B. Arguments and Authorities
1. The Court of Appeals Erred in Applying the Standard for
“Reasonable Suspicion” Instead of “Consensual Encounters”
Even the Officer and the Prosecution Believed the Detaining Officer Was
Engaging Appellant in Consensual Encounter
Appellant would respectfully contend that the Court of Appeals erroneously
upheld the trial court’s denial of Appellant’s motion to suppress Appellant’s
unjustified detention by misconstruing the law as it applied to the facts of
Appellant’s case. Court of Appeals Opinion (“Ct. App. Op.”) at 12. Although
appellate courts give great deference to the trial court’s findings of historical facts,
Guzman v. State, 955 S.W.2d 85, 89 (Tex. Crim. App. 1997), reviewing courts
should only sustain the trial court’s ruling if it is reasonably supported by the record.

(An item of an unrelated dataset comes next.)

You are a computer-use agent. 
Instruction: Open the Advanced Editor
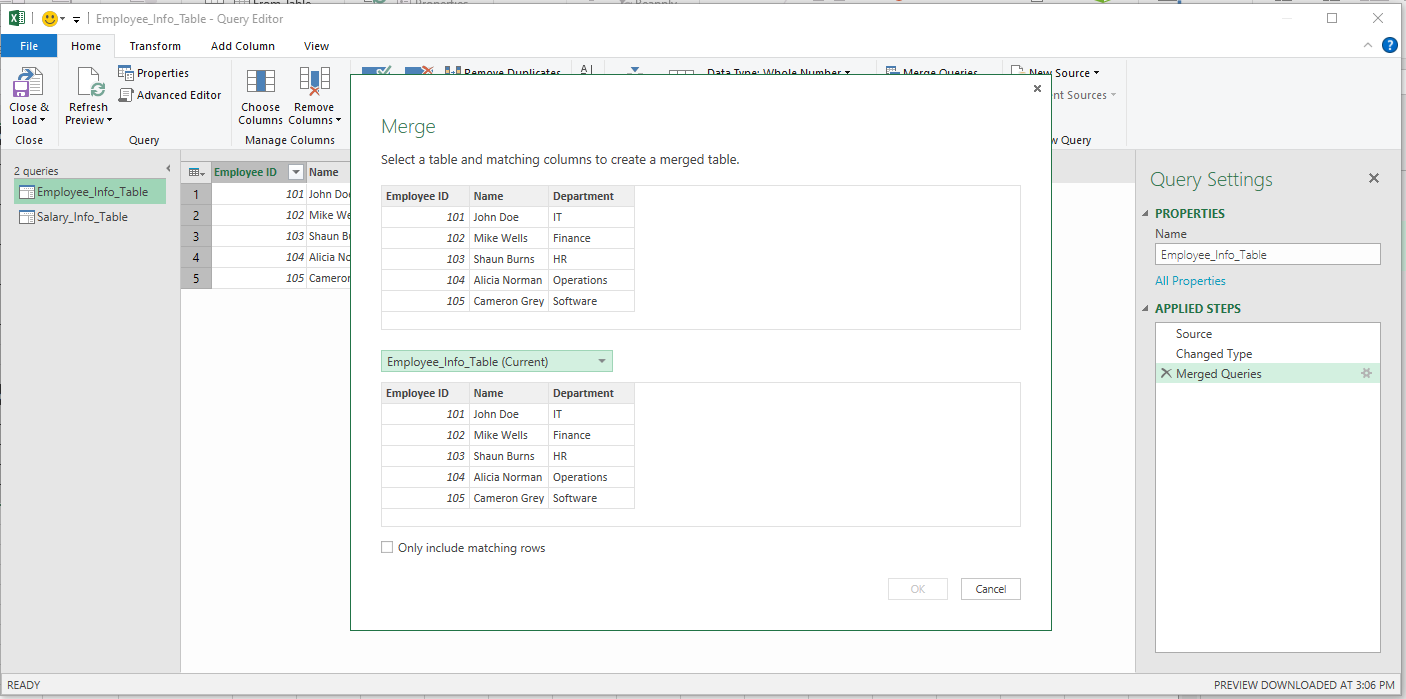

Willover v. State, 70 S.W.3d 841, 845 (Tex. Crim. App. 2002).
Encounters between law enforcement and citizens are classified into three
categories: (1) consensual encounter, (2) investigatory detentions, and (3) arrests.
State v. Woodard, 341 S.W.3d 404, 410–11 (Tex. Crim. App. 2011). Under the law
4
of search and seizure, the reasonable suspicion standard governs the second
category—“brief detentions which falls short of being fullscale searches and
seizures.” Woods v. State, 956 S.W.2d 33, 35 (Tex. Crim. App. 1997). In Illinois v.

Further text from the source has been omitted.